─── Texte fourni

Géohistoire, dans l’espace du Rhin supérieur, des rejets industriels et de leurs impacts sur l’environnement dans un contexte d’évolution de la réglementation européenne
Ce projet cherche à faire un point géo-historique sur les rejets industriels dans le Grand Canal d’Alsace et le Vieux Rhin, au regard de l’évolution des cadres réglementaires nationaux et européens qui en définissent les limites. Il intégrera en particulier le rôle du CNPE de Fessenheim, dont on va chercher à mieux déconvoluer le rôle dans l’histoire des rejets du Rhin supérieur par rapport à l’ensemble des autres rejets qui auraient contaminés l’écosystème rhénan. De manière générale, il est observé une diminution quantitative des polluants rejetés par les industries au cours du temps, sans pour autant freiner la découverte de « nouvelles substances ». Il est alors légitime de se poser la question concernant les facteurs qui auraient influencé la diminution de ces rejets. Pour cela, il est pertinent d’analyser l’évolution de la règlementation qui va permettre de répondre à ces questions. L’objectif de cette étude sur l’évolution des rejets historiques est de comprendre l’interaction entre les pollutions industrielles et la règlementation correspondante.
Motivations
Ce projet est un environnement de thèse FCPR (formation continue pour la recherche), financée par le Ministère de la Transition Ecologique et Solidaire. L’approche interdisciplinaire entre la géographie industrielle et le droit de l’environnement dans le cadre de cette thèse est originale. Elle va tenter de répondre aux problèmes posés par la pollution industrielle des eaux. L’étude des rejets industriels historiques et actuels (chroniques et accidentelles) dans le Grand Canal d’Alsace et le Vieux Rhin sont pertinentes afin de comprendre leurs impacts sur l’état actuel de l’écosystème rhénan.

──────

# Exercice proposé A
Selon le texte sur les rejets industriels du Rhin supérieur, pourquoi est-il pertinent d'étudier les rejets industriels historiques et actuels dans le Grand Canal d'Alsace et le Vieux Rhin ? Répondez en une à trois phrases.
# Exercice proposé B
Reproduisez fidèlement le passage du texte sur les rejets industriels du Rhin supérieur situé entre « Motivations » et « de l’écosystème rhénan. », ces deux bornes comprises.

─── Extrait des données

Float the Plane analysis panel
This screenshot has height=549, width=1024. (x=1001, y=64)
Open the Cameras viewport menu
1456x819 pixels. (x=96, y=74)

──────

# Corrigé A
Cette étude est pertinente parce qu'elle permet de comprendre l'impact de ces rejets, chroniques comme accidentels, sur l'état actuel de l'écosystème rhénan.

# Corrigé B
Motivations
Ce projet est un environnement de thèse FCPR (formation continue pour la recherche), financée par le Ministère de la Transition Ecologique et Solidaire. L’approche interdisciplinaire entre la géographie industrielle et le droit de l’environnement dans le cadre de cette thèse est originale. Elle va tenter de répondre aux problèmes posés par la pollution industrielle des eaux. L’étude des rejets industriels historiques et actuels (chroniques et accidentelles) dans le Grand Canal d’Alsace et le Vieux Rhin sont pertinentes afin de comprendre leurs impacts sur l’état actuel de l’écosystème rhénan.